▶ _Goal_
Reproduce each of the rows below word for word, with no changes and nothing left out.

Interface element records:
________________________________________

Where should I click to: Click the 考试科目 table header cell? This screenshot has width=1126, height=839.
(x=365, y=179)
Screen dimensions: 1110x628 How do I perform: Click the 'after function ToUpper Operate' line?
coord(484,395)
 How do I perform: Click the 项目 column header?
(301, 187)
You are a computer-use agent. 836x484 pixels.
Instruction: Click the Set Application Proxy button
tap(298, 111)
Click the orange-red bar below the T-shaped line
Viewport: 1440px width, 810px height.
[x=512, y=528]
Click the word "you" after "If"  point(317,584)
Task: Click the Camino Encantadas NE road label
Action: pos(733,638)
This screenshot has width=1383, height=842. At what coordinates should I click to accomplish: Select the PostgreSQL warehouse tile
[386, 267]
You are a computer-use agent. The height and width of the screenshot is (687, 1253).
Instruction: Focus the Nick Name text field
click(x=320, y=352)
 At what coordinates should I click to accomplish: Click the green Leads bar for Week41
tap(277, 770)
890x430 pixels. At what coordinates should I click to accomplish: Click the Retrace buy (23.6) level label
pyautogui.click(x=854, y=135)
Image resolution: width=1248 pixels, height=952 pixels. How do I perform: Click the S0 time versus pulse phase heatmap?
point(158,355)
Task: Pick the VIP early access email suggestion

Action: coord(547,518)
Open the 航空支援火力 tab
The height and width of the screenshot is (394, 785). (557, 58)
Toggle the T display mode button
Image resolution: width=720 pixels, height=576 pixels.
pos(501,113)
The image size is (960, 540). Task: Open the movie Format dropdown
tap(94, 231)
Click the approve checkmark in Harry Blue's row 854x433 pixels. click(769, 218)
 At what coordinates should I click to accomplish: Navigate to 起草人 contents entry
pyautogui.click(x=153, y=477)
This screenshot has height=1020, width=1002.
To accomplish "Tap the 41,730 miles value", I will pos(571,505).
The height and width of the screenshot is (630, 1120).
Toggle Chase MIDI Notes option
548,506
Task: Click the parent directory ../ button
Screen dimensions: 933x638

________________________________________

▶ _Exercise output_
Where should I click to: Click the 考试科目 table header cell? This screenshot has width=1126, height=839.
(x=365, y=179)
Screen dimensions: 1110x628 How do I perform: Click the 'after function ToUpper Operate' line?
coord(484,395)
 How do I perform: Click the 项目 column header?
(301, 187)
You are a computer-use agent. 836x484 pixels.
Instruction: Click the Set Application Proxy button
tap(298, 111)
Click the orange-red bar below the T-shaped line
Viewport: 1440px width, 810px height.
[x=512, y=528]
Click the word "you" after "If"  point(317,584)
Task: Click the Camino Encantadas NE road label
Action: pos(733,638)
This screenshot has width=1383, height=842. At what coordinates should I click to accomplish: Select the PostgreSQL warehouse tile
[386, 267]
You are a computer-use agent. The height and width of the screenshot is (687, 1253).
Instruction: Focus the Nick Name text field
click(x=320, y=352)
 At what coordinates should I click to accomplish: Click the green Leads bar for Week41
tap(277, 770)
890x430 pixels. At what coordinates should I click to accomplish: Click the Retrace buy (23.6) level label
pyautogui.click(x=854, y=135)
Image resolution: width=1248 pixels, height=952 pixels. How do I perform: Click the S0 time versus pulse phase heatmap?
point(158,355)
Task: Pick the VIP early access email suggestion

Action: coord(547,518)
Open the 航空支援火力 tab
The height and width of the screenshot is (394, 785). (557, 58)
Toggle the T display mode button
Image resolution: width=720 pixels, height=576 pixels.
pos(501,113)
The image size is (960, 540). Task: Open the movie Format dropdown
tap(94, 231)
Click the approve checkmark in Harry Blue's row 854x433 pixels. click(769, 218)
 At what coordinates should I click to accomplish: Navigate to 起草人 contents entry
pyautogui.click(x=153, y=477)
This screenshot has height=1020, width=1002.
To accomplish "Tap the 41,730 miles value", I will pos(571,505).
The height and width of the screenshot is (630, 1120).
Toggle Chase MIDI Notes option
548,506
Task: Click the parent directory ../ button
Screen dimensions: 933x638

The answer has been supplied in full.